11 a.m. Senator Jeffrey Klein announces gun-violence prevention program, Jacobi Hospital, Building 8 Atrium, 1400 Pelham Parkway South, Bronx.
At noon, de Blasio makes an announcement in the Blue Room at City Hall, Manhattan.
Also at noon, Rep. Paul Tonko’s staff holds mobile office hours for constituents, Saratoga Springs City Hall, 474 Broadway, Saratoga Springs.
At 1:30 p.m., Rep. Chris Gibson attends and speaks at a Dutchess County naturalization ceremony, Dutchess County Court House, 10 Market St., Poughkeepsie.
At 2 p.m., state Labor Commissioner Peter Rivera delivers a regional version of Cuomo’s budget message, Freeport Memorial Library, 144 West Merrick Rd., Freeport.
At 2:30 p.m., Canal Corp. Director Brian Stratton delivers a regional version of Cuomo’s budget, Livingston County Government Center, Room 205, 6 Court St., Geneseo.
At 4 p.m., Sen. Gustavo Rivera hosts black history month celebration, William Hodson Senior Center, 1320 Webster Ave., the Bronx.
At 5:30 p.m., de Blasio meets with members of the band Pussy Riot in his City Hall office, Manhattan.
GOP county officials from NY-21 will be meeting in Elizabethtown today to select their candidate for seat of retiring Democratic Rep. Bill Owens.
Gov. Andrew Cuomo is set to announce that Delta Airlines has become the first carrier to agree to raise by April the salaries of its lowest-paid workers at LaGuardia and Kennedy Airports by $1 an hour.
Republicans will hold their annual convention in mid-May at a hotel in Westchester County, the home turf of likely standard-bearer Rob Astorino.
The Cuomo administration asked NYSERDA to help pay for a new investigative unit in the Inspector General’s Office as the state budget was being put together. This ultimately didn’t happen, but demonstrates the blurred lines between the administration and the supposedly independent authorities.
Cuomo told reporters the state is waiting on a $10 billion Medicaid waiver to help save the failing Long Island College Hospital – three days after the state’s top health official said LICH is ineligible to receive the waiver money.
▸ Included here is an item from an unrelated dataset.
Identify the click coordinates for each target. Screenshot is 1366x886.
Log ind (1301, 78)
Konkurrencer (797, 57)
NYC Mayor Bill de Blasio started a public fight with the New York Times over its profile of the city’s longtime sanitation commissioner, John Doherty, saying the implication he doesn’t support Doherty is “patently inaccurate and unfair.”
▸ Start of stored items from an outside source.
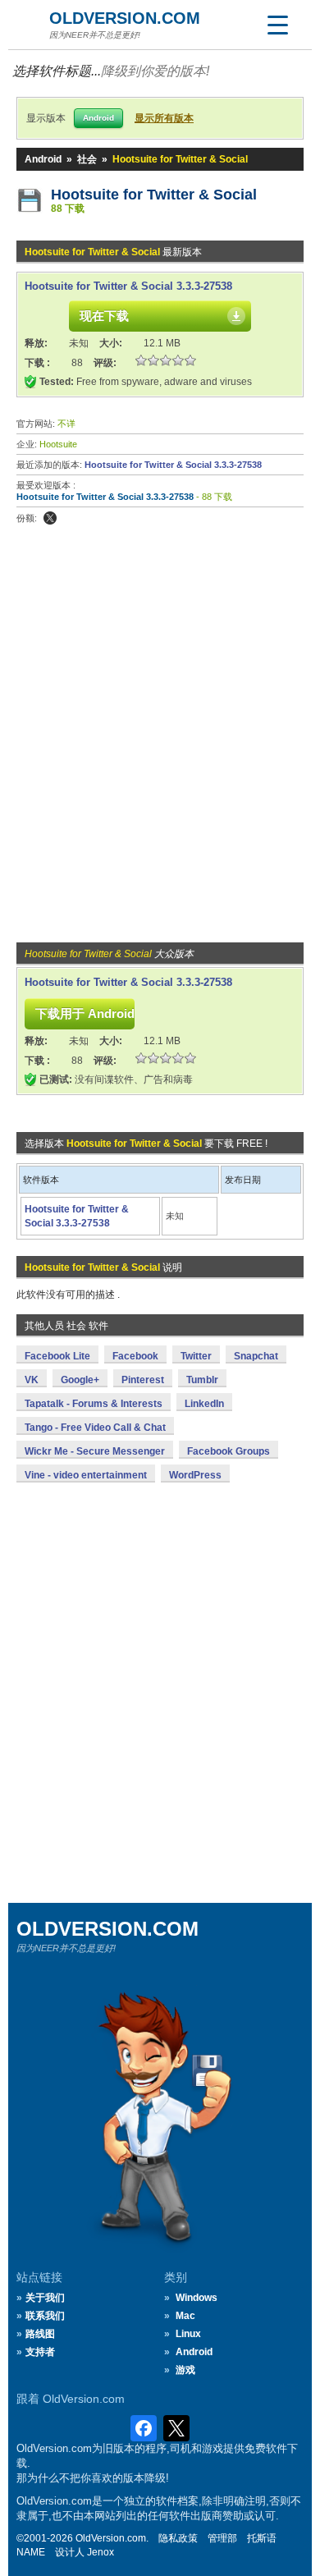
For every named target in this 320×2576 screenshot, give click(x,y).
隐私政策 (178, 2538)
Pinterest (142, 1380)
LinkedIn (204, 1403)
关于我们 (45, 2297)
State education officials are studying how de Blasio’s pledge to charge rent to charters that operate in city buildings could affect the amount of funding the city receives for facilities. The city could end up losing money if appears to be turning a profit off charters.
Bronx lawmakers threatened to mount an all-out war de Blasio tries to block the expansion of a high-performing all-girls charter school in their borough.
De Blasio appointed his wife, Chirlane McCray, as chairwoman of the Mayor’s Fund to Advance New York City, a nonprofit dedicated to raising private funds to support public initiatives. She won’t receive a salary, and her office will be located across the street from City Hall.